Не ранее, чем через полгода ему удалось найти общий язык с солдатами, после чего потянулись серые будни. Следует отдать должное Авидию — деньги в подчиненных ему войсках платили вовремя, и на раздачи он не скупился. Месяц шел за месяцем, никто не вспоминал о ссыльном, редкие наезды старшего командира превращались в недельные загулы, во время которых командир вексиляции проклинал Марка — философа, воюющего на Данувии и окончательно забывшего о восточной границе. Префект прославлял Авидия, его строгость, талант полководца, приверженность древним установлениям. «Скоро, очень скоро и мы будем на коне», — делился он с Бебием, после чего укатывал в Антиохию. Верх вновь брала прежняя тоска и рутина. Настроения в восточных легионах, действительно были в пользу Авидия — и что? Неужели подобные разговоры являлись тайной для императора?

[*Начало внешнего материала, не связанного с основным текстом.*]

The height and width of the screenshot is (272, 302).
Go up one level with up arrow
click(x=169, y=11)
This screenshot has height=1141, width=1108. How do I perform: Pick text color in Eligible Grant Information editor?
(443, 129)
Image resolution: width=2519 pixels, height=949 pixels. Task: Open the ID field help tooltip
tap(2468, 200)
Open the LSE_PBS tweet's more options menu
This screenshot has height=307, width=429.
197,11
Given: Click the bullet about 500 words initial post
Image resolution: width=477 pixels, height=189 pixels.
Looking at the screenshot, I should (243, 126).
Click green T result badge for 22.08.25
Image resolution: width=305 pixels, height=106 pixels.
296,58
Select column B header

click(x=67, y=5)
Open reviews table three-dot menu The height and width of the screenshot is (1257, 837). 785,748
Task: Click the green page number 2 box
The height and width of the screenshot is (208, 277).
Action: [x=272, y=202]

Как-то он представил себе, что пошлет в Рим сообщение, что едва ворочающий языком старший солдат со странным именем Арслан, напившись, изрыгал хулы в адрес царствующего императора, а проспавшись, выразился по тому же адресу еще грубее. Ничего, кроме смеха, это предположение не вызвало.
Веселился долго, почти неделю.
Несколько раз к нему подкатывали местные контрабандисты, обещая долю в доходах, однако после поединка в Антиохии Бебий обоснованно опасался Корнициана, поэтому отказался участвовать в темных делишках. Тот безусловно держал «молокососа» под надзором.
Удивительно, но в этих пустынных местах быстрее всего остыла страсть к Марции. Известия о том, что творится в Риме, до него доходили редко, и когда один из купцов сообщил о ее возвращении Уммидию, Бебий равнодушно пожал плечами. Рим, преторианские казармы, служба во дворце теперь казались каким-то несбыточным фантастическим прошлым. Это была иная, недоступная — олимпийская! — жизнь. Теперь его ничего не связывало с Римом.
Первое время он писал матери, но однажды его вызвали в Антиохию, и Корнициан на его глазах порвал письмо, которое он отправил в Рим с капитаном торгового судна. Легат предупредил, чтобы Бебий пользовался исключительно государственной почтой. В противном случае он навлечет на себя немилость Авидия. После чего Лонг вовсе перестал писать в Рим.